● JOB 1
Output the passage on shopping ad maintenance word for word, starting with "Which products are" and going on through "or bid lower.".

● TEXT PASSAGE
A stale feed kills performance.
3. Review Search Terms (Product Queries)
Which products are people searching for that you’re NOT showing? Add new keywords to your product titles (within reason).
Example: If people search “running shoes lightweight” but your title is just “Nike Air Max,” add “Lightweight” to the title.
Monthly Tasks
1. Analyse by category
Which product categories have highest ROAS? Lowest? Increase spend on winners, lower on losers.
2. Price competitiveness
Research competitor prices on the same products. If you’re 15% higher, consider a promotion or bid lower.
3. Image quality audit
Are your product images professional? Bright? Clear? If not, re-shoot and re-upload.
4. Promotion calendar
Plan seasonal promotions (Black Friday, Boxing Day, Easter sale). Build these into your feed and campaign structure early.
Quarterly Reviews
1. ROAS assessment
Are you hitting your target? If target is 400% and actual is 280%, you need to either:
- Lower bids (reduce spend, reduce conversions)
- Lower product costs (negotiate with suppliers)

● PROVIDED ENTRIES

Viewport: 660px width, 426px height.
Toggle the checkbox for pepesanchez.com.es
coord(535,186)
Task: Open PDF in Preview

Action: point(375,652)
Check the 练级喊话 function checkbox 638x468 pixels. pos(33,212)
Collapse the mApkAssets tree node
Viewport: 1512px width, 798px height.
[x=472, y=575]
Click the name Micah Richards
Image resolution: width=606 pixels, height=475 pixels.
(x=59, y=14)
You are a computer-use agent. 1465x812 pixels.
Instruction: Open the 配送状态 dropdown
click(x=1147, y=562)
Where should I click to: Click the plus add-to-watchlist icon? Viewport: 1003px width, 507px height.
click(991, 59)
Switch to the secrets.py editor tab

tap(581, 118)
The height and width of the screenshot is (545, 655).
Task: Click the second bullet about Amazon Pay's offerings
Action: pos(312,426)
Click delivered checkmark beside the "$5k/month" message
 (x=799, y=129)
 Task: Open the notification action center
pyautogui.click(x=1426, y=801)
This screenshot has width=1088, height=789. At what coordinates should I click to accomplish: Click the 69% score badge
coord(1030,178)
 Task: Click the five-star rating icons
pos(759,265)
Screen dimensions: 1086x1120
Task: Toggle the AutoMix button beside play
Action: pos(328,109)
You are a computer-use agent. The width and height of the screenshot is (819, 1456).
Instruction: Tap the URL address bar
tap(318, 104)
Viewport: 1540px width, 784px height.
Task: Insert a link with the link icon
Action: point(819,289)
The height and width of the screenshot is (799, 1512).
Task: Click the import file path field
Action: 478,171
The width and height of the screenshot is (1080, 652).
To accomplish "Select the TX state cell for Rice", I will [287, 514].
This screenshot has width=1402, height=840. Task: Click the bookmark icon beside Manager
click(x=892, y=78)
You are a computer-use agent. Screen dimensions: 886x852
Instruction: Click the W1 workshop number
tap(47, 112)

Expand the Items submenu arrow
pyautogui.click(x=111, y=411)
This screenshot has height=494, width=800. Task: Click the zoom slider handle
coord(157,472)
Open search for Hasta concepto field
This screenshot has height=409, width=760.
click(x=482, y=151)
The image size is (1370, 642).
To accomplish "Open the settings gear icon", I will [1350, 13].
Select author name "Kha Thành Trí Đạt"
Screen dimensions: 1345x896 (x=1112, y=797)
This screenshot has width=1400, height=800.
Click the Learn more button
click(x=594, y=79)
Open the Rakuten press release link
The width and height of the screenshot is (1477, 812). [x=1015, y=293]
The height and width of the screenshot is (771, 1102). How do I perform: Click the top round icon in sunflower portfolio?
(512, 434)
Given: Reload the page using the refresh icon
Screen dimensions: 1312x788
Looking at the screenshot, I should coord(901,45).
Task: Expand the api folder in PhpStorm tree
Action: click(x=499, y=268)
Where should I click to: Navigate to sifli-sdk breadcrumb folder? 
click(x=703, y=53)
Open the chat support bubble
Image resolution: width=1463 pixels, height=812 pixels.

● JOB 2
Update the records from the line with "Open search for Hasta concepto field" through the end of the records by changing "Learn more" to "Read more" and leaving everything else as it is. Give only those lines.

● TASK OUTPUT 1
Which products are people searching for that you’re NOT showing? Add new keywords to your product titles (within reason).
Example: If people search “running shoes lightweight” but your title is just “Nike Air Max,” add “Lightweight” to the title.
Monthly Tasks
1. Analyse by category
Which product categories have highest ROAS? Lowest? Increase spend on winners, lower on losers.
2. Price competitiveness
Research competitor prices on the same products. If you’re 15% higher, consider a promotion or bid lower.

● TASK OUTPUT 2
Open search for Hasta concepto field
This screenshot has height=409, width=760.
click(x=482, y=151)
The image size is (1370, 642).
To accomplish "Open the settings gear icon", I will [1350, 13].
Select author name "Kha Thành Trí Đạt"
Screen dimensions: 1345x896 (x=1112, y=797)
This screenshot has width=1400, height=800.
Click the Read more button
click(x=594, y=79)
Open the Rakuten press release link
The width and height of the screenshot is (1477, 812). [x=1015, y=293]
The height and width of the screenshot is (771, 1102). How do I perform: Click the top round icon in sunflower portfolio?
(512, 434)
Given: Reload the page using the refresh icon
Screen dimensions: 1312x788
Looking at the screenshot, I should coord(901,45).
Task: Expand the api folder in PhpStorm tree
Action: click(x=499, y=268)
Where should I click to: Navigate to sifli-sdk breadcrumb folder? 
click(x=703, y=53)
Open the chat support bubble
Image resolution: width=1463 pixels, height=812 pixels.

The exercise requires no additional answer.